I'm new and reading a lot so there might be a perfectly good explaination but from what I gather you're using a soil that apparently works from seed to harvest.
I don't understand how one soil can do it all.
If the plants at the start require more N which they do the medium needs to provide it, if you have too much PK you can induse early flowering in some cases but either way you would need a ratio higher in N at the start. If the soil is an all in one how can it contain the correct balance in N and PK through out the life of the plant?
For example during flowering you need more PK and during grow you need N. What brand is the soil I'd like to read into it a bit.
Another concern I have is nutrient consumption. As a plant grows it uses up different elements that aren't just PK or N but also cal, mag, zinc and other stuff (long list) but as it's growing those nutrients are being taken out of the soil unevenly and not replaced with anything else.
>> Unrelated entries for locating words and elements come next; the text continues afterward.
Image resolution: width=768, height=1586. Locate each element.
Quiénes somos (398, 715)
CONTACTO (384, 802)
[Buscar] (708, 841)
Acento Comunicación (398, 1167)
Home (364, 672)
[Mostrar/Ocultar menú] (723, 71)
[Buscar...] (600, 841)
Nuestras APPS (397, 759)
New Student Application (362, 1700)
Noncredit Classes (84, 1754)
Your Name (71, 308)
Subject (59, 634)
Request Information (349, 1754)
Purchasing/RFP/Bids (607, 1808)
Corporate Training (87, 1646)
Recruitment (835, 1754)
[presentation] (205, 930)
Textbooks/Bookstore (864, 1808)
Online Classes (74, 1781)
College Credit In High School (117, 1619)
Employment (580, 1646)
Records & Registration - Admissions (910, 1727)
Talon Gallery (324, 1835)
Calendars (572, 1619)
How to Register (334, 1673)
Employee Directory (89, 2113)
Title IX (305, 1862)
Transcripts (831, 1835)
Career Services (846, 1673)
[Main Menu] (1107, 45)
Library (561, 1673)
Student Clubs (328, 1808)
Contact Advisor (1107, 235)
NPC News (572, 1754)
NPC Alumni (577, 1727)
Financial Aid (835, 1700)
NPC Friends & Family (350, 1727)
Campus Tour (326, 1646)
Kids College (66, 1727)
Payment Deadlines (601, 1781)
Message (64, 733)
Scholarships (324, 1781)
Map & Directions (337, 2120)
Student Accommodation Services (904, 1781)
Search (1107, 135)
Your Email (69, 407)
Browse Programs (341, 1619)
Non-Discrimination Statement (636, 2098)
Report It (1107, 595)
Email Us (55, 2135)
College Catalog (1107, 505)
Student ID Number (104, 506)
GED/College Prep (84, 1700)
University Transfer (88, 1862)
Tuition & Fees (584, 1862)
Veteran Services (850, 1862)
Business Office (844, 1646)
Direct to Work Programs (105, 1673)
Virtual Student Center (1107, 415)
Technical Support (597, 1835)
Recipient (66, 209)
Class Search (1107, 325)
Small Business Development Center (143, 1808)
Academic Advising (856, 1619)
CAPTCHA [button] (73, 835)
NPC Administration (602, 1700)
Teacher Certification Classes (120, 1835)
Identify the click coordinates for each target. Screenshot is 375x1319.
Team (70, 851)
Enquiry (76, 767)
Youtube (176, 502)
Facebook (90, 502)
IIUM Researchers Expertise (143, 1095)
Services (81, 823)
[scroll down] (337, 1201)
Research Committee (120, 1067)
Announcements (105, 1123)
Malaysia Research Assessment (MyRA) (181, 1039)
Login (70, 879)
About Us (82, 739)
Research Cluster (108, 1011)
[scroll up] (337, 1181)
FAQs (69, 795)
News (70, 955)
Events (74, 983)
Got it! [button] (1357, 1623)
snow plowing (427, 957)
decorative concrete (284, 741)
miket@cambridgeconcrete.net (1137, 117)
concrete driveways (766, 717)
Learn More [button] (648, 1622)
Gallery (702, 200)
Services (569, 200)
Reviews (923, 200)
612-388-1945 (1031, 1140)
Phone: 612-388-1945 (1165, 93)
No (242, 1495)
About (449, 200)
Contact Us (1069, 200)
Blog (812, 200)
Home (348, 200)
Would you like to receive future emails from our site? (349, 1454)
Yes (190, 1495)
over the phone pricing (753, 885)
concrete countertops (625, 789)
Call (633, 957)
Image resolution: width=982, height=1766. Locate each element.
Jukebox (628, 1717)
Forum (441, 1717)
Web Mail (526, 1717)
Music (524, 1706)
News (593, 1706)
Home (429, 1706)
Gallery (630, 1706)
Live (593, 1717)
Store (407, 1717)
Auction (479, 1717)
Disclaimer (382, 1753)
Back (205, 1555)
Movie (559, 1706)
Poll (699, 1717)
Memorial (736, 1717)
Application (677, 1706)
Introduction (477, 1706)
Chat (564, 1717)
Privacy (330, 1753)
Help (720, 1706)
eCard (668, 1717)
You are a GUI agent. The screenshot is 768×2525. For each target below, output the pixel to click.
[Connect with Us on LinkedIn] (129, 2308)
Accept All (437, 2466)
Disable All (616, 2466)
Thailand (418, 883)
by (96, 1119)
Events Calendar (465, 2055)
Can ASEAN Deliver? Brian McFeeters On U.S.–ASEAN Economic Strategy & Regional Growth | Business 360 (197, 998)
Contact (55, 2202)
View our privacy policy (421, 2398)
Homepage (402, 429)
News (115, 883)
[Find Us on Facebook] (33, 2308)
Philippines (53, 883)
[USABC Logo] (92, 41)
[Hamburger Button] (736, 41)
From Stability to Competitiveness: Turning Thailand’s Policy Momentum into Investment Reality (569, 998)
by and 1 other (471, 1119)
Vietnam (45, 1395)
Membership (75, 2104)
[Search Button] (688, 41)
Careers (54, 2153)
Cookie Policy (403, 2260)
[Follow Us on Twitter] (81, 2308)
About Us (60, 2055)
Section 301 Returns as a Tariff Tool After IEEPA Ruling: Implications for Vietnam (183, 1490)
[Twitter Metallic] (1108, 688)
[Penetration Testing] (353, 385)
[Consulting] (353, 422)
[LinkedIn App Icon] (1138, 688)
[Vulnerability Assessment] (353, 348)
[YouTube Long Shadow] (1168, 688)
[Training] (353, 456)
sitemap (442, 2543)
It's there food for a good couple months and it seems like that soil is very very high in nutrients which would logically be very very bad for seedlings and plants in there early growth. Seedlings don't need anywhere the same amount as a fully grown plant but your medium apparently provideds both. I just don't understand that.
But from a person who has just finished reading up about nutrients and what's required during the different processes I don't understand how one soil can contain it all and be efficient and effective.
I guess you would have to constantly be changing the PH of the soil to force certain nutrients into the plant? But that seems more of a pain then anything else and something fairly hard to maintain over several plants in different pots.
Does anyone get what I mean or am I just being a noob?
Each to there own I guess but I'd recommend learning about soil management and how to put in the right nutrients then going with an all in one soil that from what you say seems to be producing undiserable results.